**ПОРЯДОК РАБОТЫ 1**
Определите, согласуются ли с отрывком о Козакове и Феврале утверждения (а), (б) и (в). Ответьте «да» или «нет» и приведите решающие слова отрывка в точной цитате. (а) Милюков просил думцев сохранить монархию. (б) Приход к власти Милюковых и карабаевых означал победу кадетов. (в) Рукопись Козакова нашли в его архиве еще при его жизни.
**ПОРЯДОК РАБОТЫ 2**
Перепишите дословно фрагмент отрывка о Козакове и Феврале от слов «В одной рукописи» до слов «была опрокинута Октябрем.» включительно.
**ПОРЯДОК РАБОТЫ 3**
Продолжите отрывок о Козакове и Феврале, начав сразу после последнего приведенного предложения.

**ВЫБРАННЫЙ ТЕКСТ**
Козаков, изображая «оригинальность ситуации» Февраля, проявил историческую точность взгляда, поставив верные акценты на том, что сближало буржуазные партии с пролетариатом в разгроме империи, и на том, что их исторически разделяло с ним как выразителей интересов своего класса. Приход к власти Милюковых и карабаевых означал не победу кадетов, а подлинный конец их партии. Милюков, на Миллионной улице, у князя Путятина, умолял думцев сохранить монархию, а по другую сторону Невы, на Петроградской стороне, в здании Кронверкской биржи, ленинцы работали над сплочением рядов пролетариата вокруг Советов против возможной реставрации империи и во имя победы социализма.
В одной рукописи Козакова, найденной у него в архиве после его смерти, есть такие строки:
«В поле моего зрения попал последний предвоенный и предреволюционный ряд буржуазной и мелкобуржуазной, так называемой «демократической» интеллигенции. Вся она приняла Февраль, громадная часть ее была опрокинута Октябрем.

**ИСХОДНЫЕ ДАННЫЕ**
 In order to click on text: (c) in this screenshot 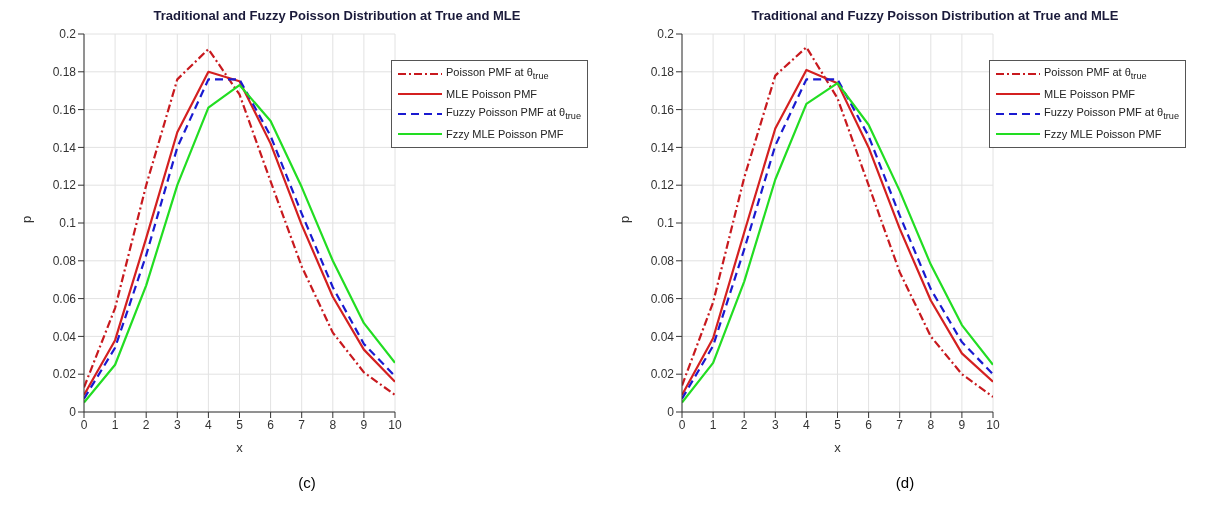, I will do `click(307, 482)`.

**ОТВЕТ 1**
(а) Да: «Милюков, на Миллионной улице, у князя Путятина, умолял думцев сохранить монархию».
(б) Нет: «означал не победу кадетов, а подлинный конец их партии».
(в) Нет: «найденной у него в архиве после его смерти».

**ОТВЕТ 2**
В одной рукописи Козакова, найденной у него в архиве после его смерти, есть такие строки:
«В поле моего зрения попал последний предвоенный и предреволюционный ряд буржуазной и мелкобуржуазной, так называемой «демократической» интеллигенции. Вся она приняла Февраль, громадная часть ее была опрокинута Октябрем.

**ОТВЕТ 3**
Октябрь – это начало конца старой, идеалистически мыслящей, «традиционной» русской интеллигенции. Поэтому ее последний ряд, увидевший революцию, имеет наибольшие права занять внимание наших современников».
Политически эту интеллигенцию, шире прочих партий, объединяли кадеты. Поэтому их партии и уделено главное внимание в романе «Крушение империи».
Роман построен на общественных фактах. Этого было бы недостаточно, если бы автор не исследовал факты в их развитии и не оценил бы закономерности этого развития. Писатель отправлялся не от схемы, он шел от изучения действительности, документов политической борьбы, и в первооснове его знания эпохи, конечно, заключены также воспоминания о времени, им лично пережитом.
Роман стал историческим по жанру, историко-бытовым и социальным по содержанию.
7
Долгий путь, пройденный Козаковым в работе над «Крушением империи», отразил не только этапы написания самого произведения, но и менявшиеся взгляды писателя на свою задачу, требования его к себе, как к советскому литератору.
В предисловии ко второму изданию первой части своего романа Козаков говорил, что он оглядывается на прошлое, чтобы распознать и разоблачить его. «Но этого мало: я прощаюсь с ним – без какого бы то ни было сожаления. В памяти это прошлое не уничтожаемо: уничтожить это прошлое в жизни таково призвание наше – современников».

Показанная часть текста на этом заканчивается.